I will heap calamities upon them and spend my arrows against them. I will send wasting famine against them, consuming pestilence and deadly plague; I will send against them the fangs of wild beasts, the venom of vipers that glide in the dust. In the street the sword will make them childless; in their homes terror will reign. Young men and young women will perish, infants and gray-haired men.
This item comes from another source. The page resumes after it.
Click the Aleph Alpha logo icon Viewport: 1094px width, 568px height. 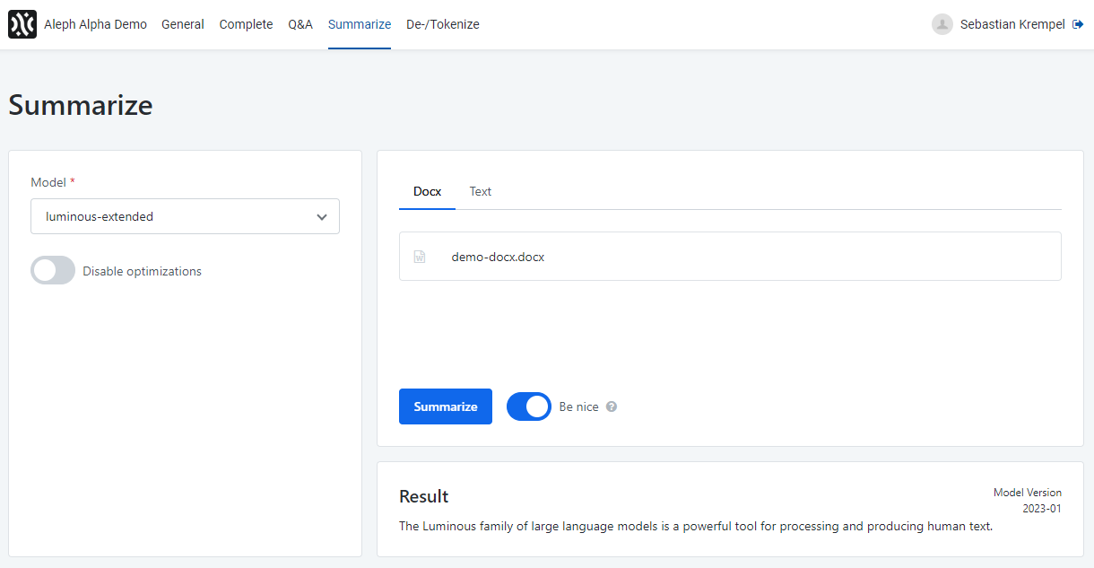pos(22,24)
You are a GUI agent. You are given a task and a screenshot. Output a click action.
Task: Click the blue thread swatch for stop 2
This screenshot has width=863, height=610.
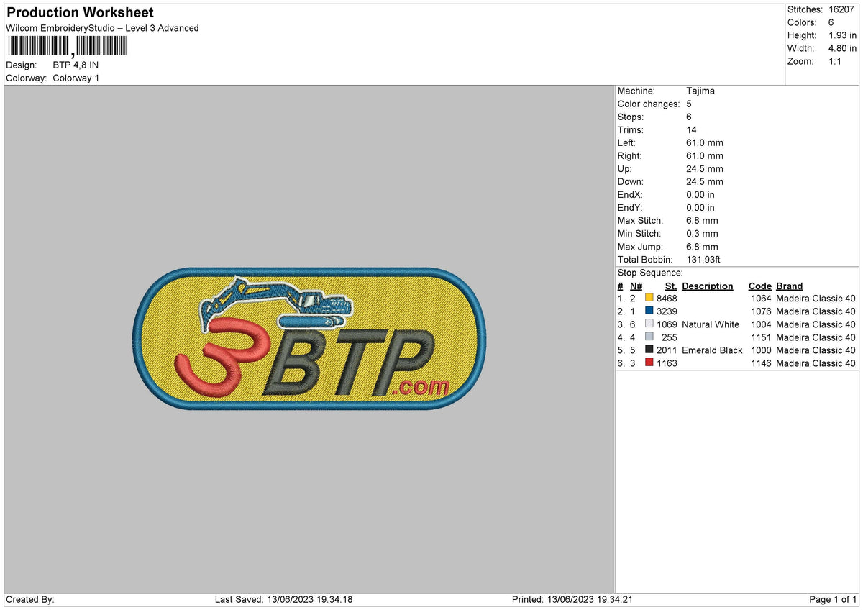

Once upon a time, a prevailing view was that God sent plagues as a punishment for sin, and early in the days of the germ theory (like evolutionary theory), some were unsure how it could be reconciled with Holy Scripture. Indeed, there was resistance to the thought of these “germs” as a cause of disease at all, as it took away the aspect of morality that was previously linked to manifestation of many diseases. Disease was often thought to be due to moral failings, and specifically, excesses: too much anger, jealousy, gluttony, or sex, either in an individual, or in the population. Yet as the evidence for the germ theory piled up, religious views were modified to coincide with science: perhaps God was acting through nature, sending these pathogenic organisms instead of causing disease directly. This idea rears itself over and over, and was commonly cited even in the beginning of the HIV epidemic (often referred to as a “gay plague” in the early 1980s, and seen as evidence of God’s wrath). Still, very few people have a problem accepting a naturalistic cause for infectious disease (even if they believe God instigated it).
There are still tons of unanswered questions in the field of infectious disease, and as we learn more, we find it’s not always as simple and straightforward as Koch’s postulates suggest. But this is not a reason to be rid of them, nor to doubt explanatory power of the germ theory of disease. Koch’s postulates are still the gold standard for determining disease causation, and have served us remarkably well through the years. To dismiss the germ theory of disease as a “faulty model” because it’s often more complicated than a simple “one germ–>one disease” correlation is beyond naive, and demonstrates a lack of understanding of the process scientists go through when investigating these issues. And to hold evolution up to a higher standard than the germ theory, or to call it a “religion” but give the germ theory a free pass, when both have many areas of intense and exciting research devoted to filling in gaps in our knowledge, makes no sense to me.